Architecture has had its saints, but for most designers everyday pro bono work—the equivalent of a lawyer’s counsel to the neighborhood choral society—remains quietly absent from their practice. John Peterson, proprietor of the small San Francisco firm Peterson Architects, wonders why. “Architects have been very squeamish about combining pro bono services with a business agenda, while law firms do it all the time—very successfully,” he says.
Unable to find an established structure for pro bono work, he started Public Architecture, a nonprofit currently “incubating” in his office. The firm seeks out architectural projects in the public realm that don’t have paying clients, then does the design work and advocates to get them built—both in the service of the public interest and to establish a method other firms can follow. Unlike the efforts of the late Samuel Mockbee’s Rural Studio or Bryan Bell’s Design Corps, Public Architecture is working within the politically dense urban arena—and the parameters of a typical design practice. “I didn’t come to Public Architecture from a deep need to do socially relevant work in and of itself,” Peterson admits. “My interest was as a designer in the world.”
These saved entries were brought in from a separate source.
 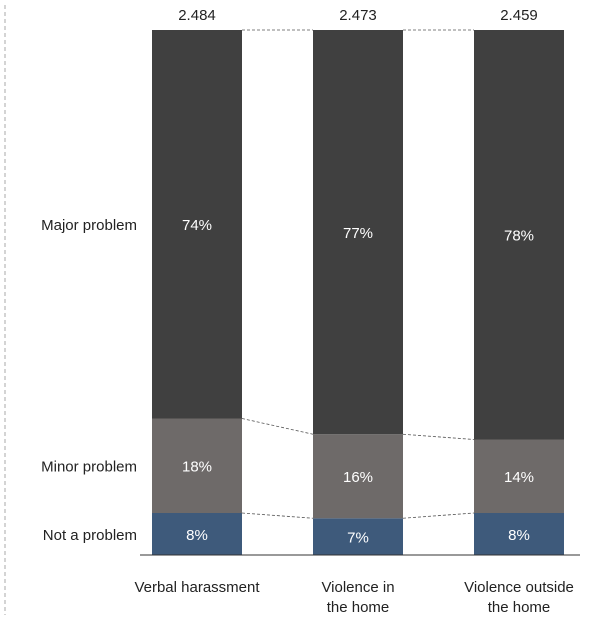 I want to click on total-label: 2.473, so click(x=358, y=16).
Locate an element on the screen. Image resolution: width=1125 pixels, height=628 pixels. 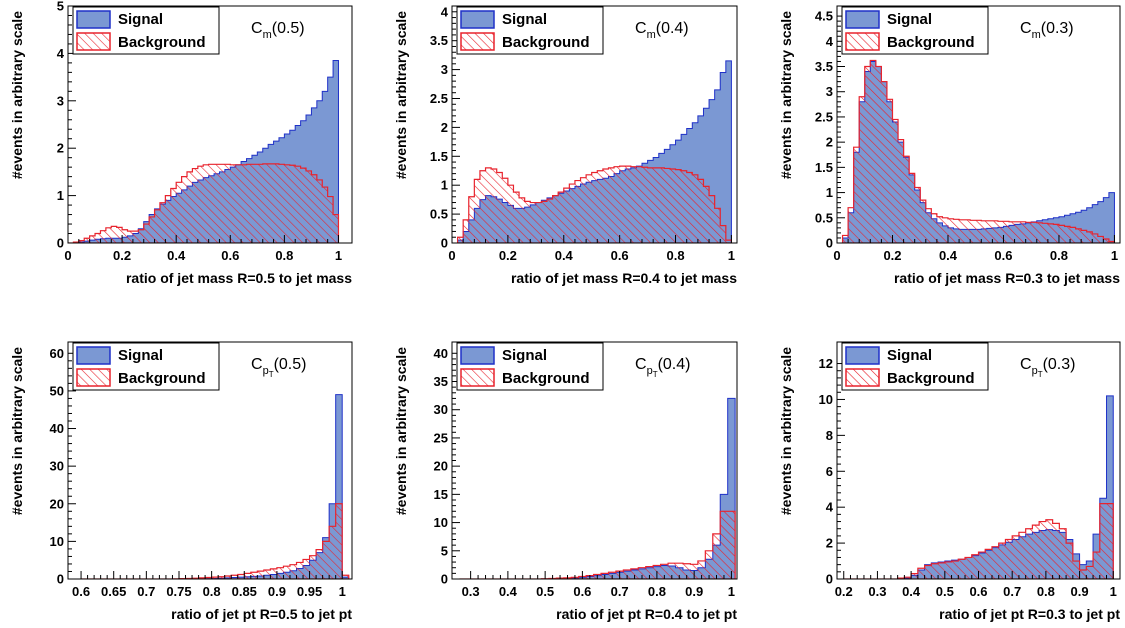
x-tick-label: 0.75 is located at coordinates (178, 592).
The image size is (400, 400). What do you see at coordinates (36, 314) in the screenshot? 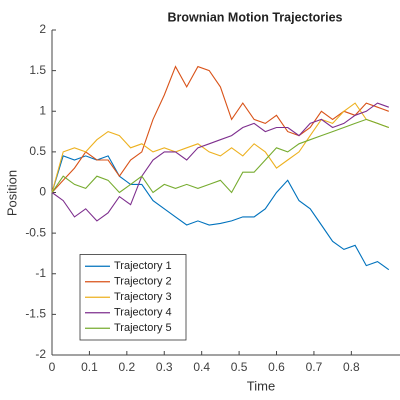
I see `y-tick-label: -1.5` at bounding box center [36, 314].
The project began a few years ago when Peterson was busy designing homes but looking for ways of keeping a more balanced practice—something with, as he puts it, “a broader client.” Entering a competition was one option, but the return seemed frustrating: hundreds of firms putting all that work into different submissions, resulting in one choice that might not even be built. “What if you took all of those hours and put them toward fifty different projects that might be important to their own community?” he wondered.
Soon a group of Peterson’s staff began work on a plan for their own neighborhood, San Francisco’s South of Market district, a light-industrial, commercial, and residential community still reeling from the rapid boom and bust brought on by the dot-coms. The resulting SoMa Open Space plan, as it came to be known, offers a small-scale solution that can exist independent of the ongoing neighborhood battle over gentrification and change: replace street parking a few spaces at a time with paved sidewalk pop-outs programmed inexpensively with seating, a skate park, a small dog run, an outdoor community gym, or a bus stop café.
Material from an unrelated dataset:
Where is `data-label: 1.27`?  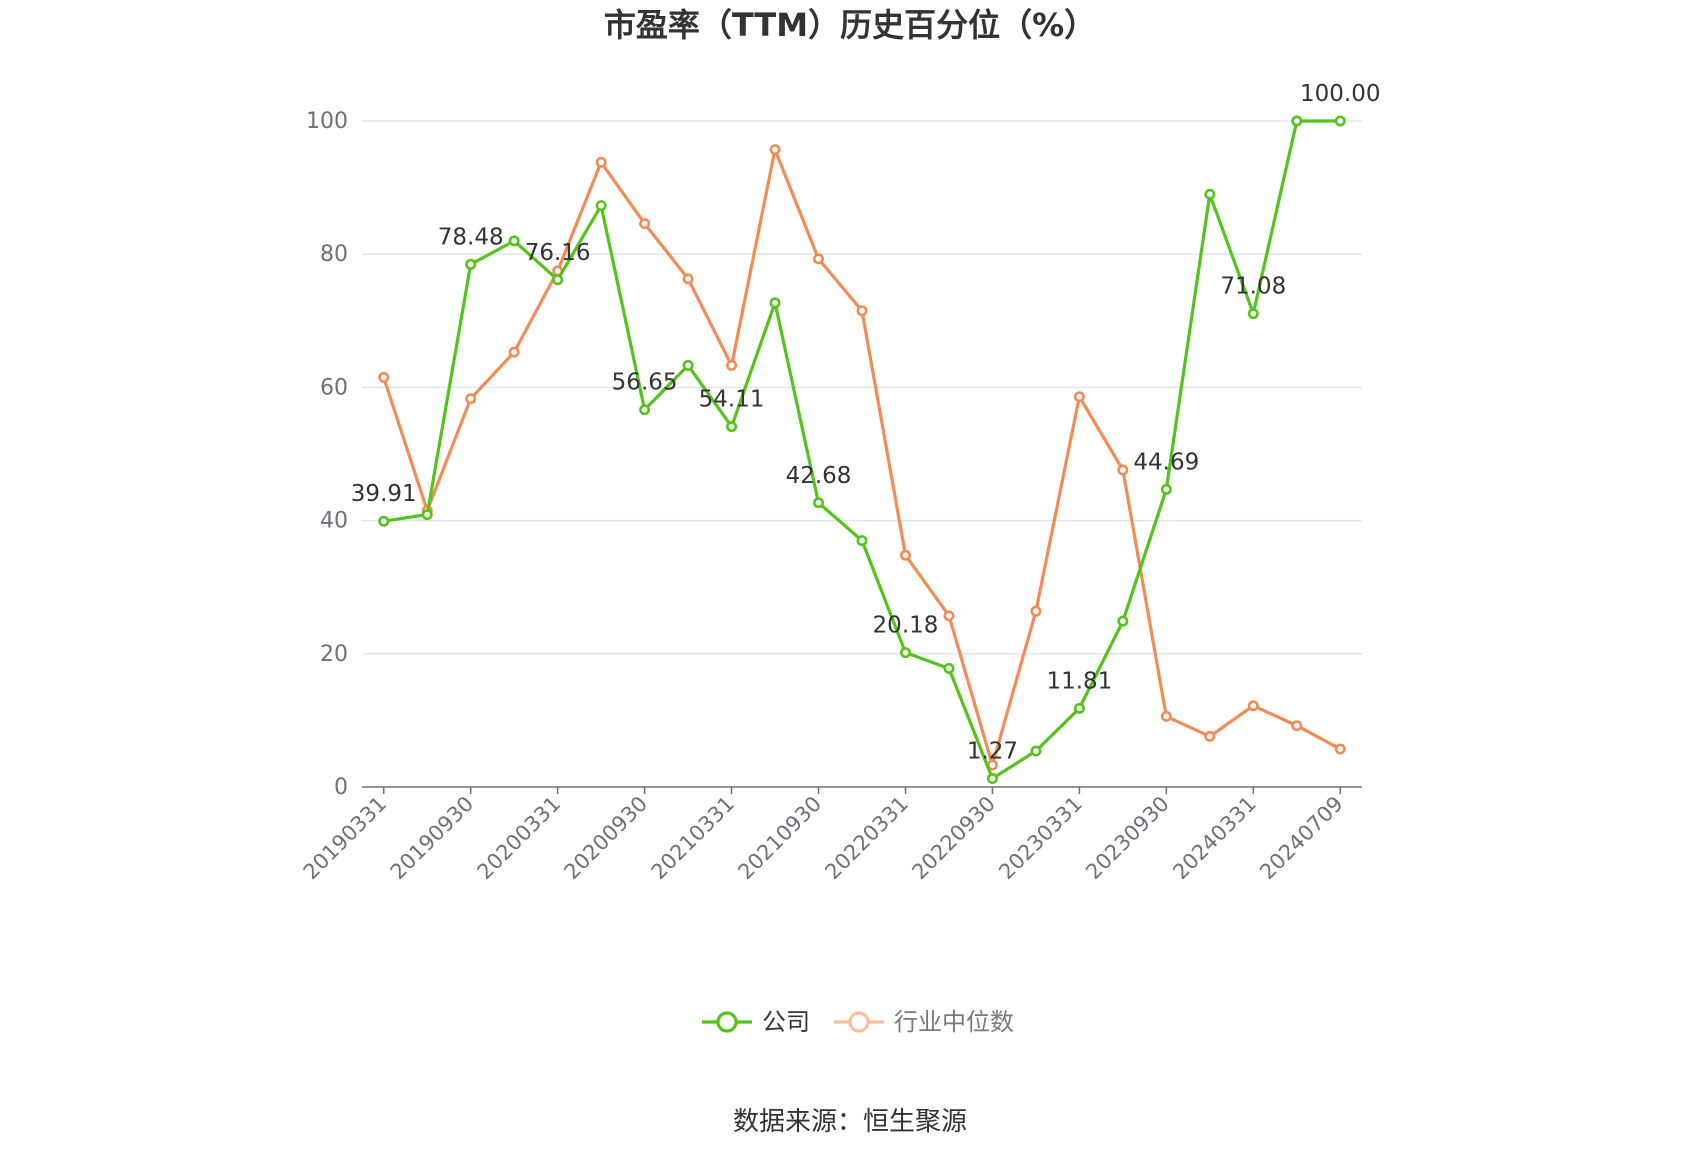
data-label: 1.27 is located at coordinates (992, 752).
It’s a proposal that seems more responsive than prescriptive. It’s also meant to be prototypical—an architectural solution easily exportable to transitional light-industrial neighborhoods across the country.
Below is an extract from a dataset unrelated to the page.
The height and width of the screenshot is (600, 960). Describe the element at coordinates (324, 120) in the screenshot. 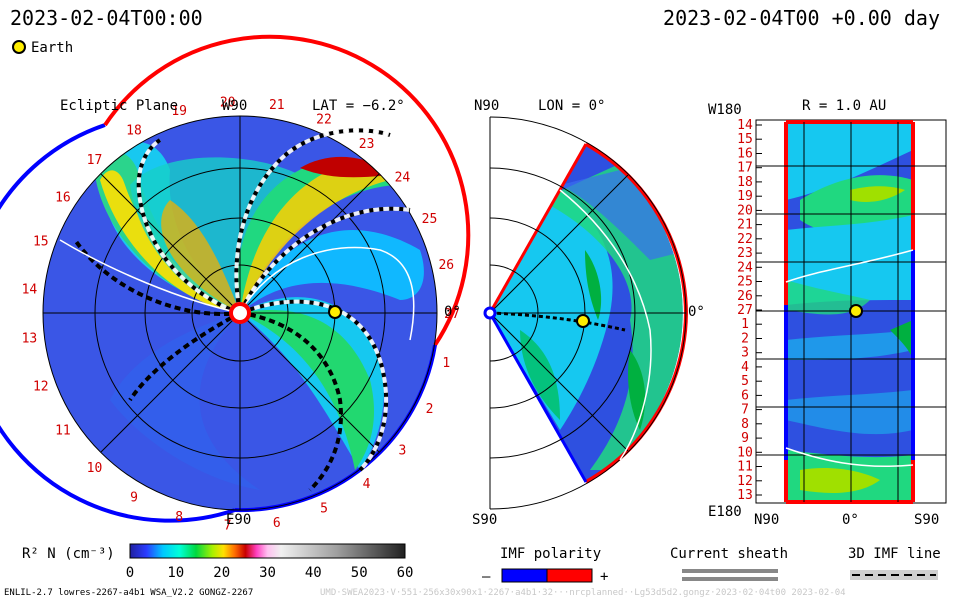

I see `carrington-label: 22` at that location.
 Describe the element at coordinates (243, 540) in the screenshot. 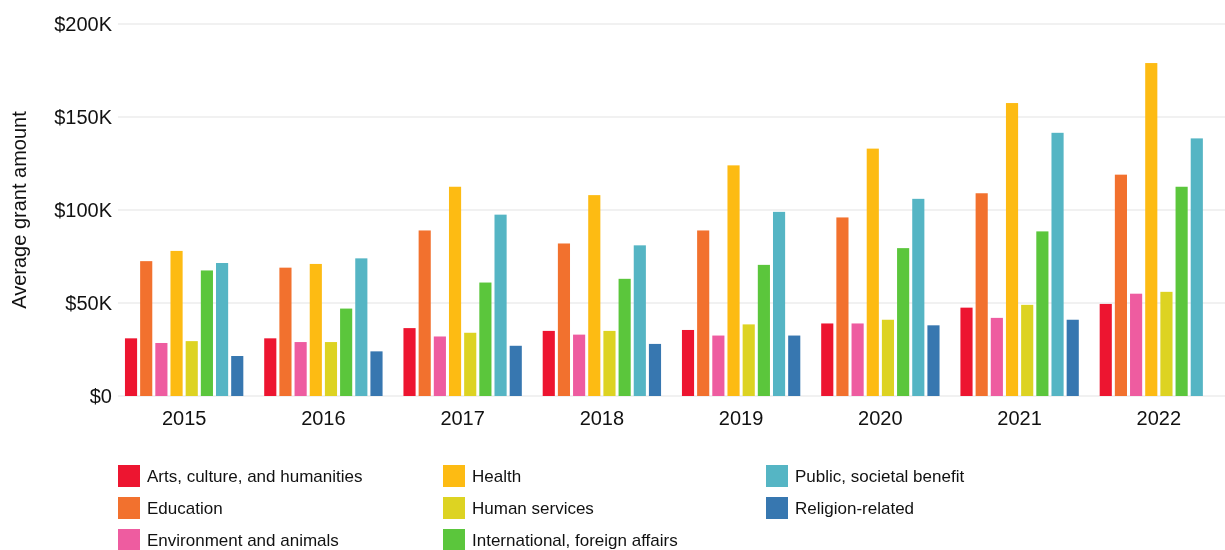

I see `legend-label: Environment and animals` at that location.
While the plan’s implementation is far from a sure thing, it stands as an example of the contributions architects can make, even within the parameters of their practice. Public Architecture has other projects under way, such as a center for day laborers and a program called the “one percent solution” that helps firms structure their pro bono efforts and encourages them to devote one percent of working hours to public service.
But the question nags: who put them in charge? Tim Culvahouse, editor of ArcCA, the journal of the AIA California Council, and a Public Architecture advisor, has an easy answer: “We want to do the work,” he says. “It gets tiresome, as architects, to wait for people to ask you to take on a project.”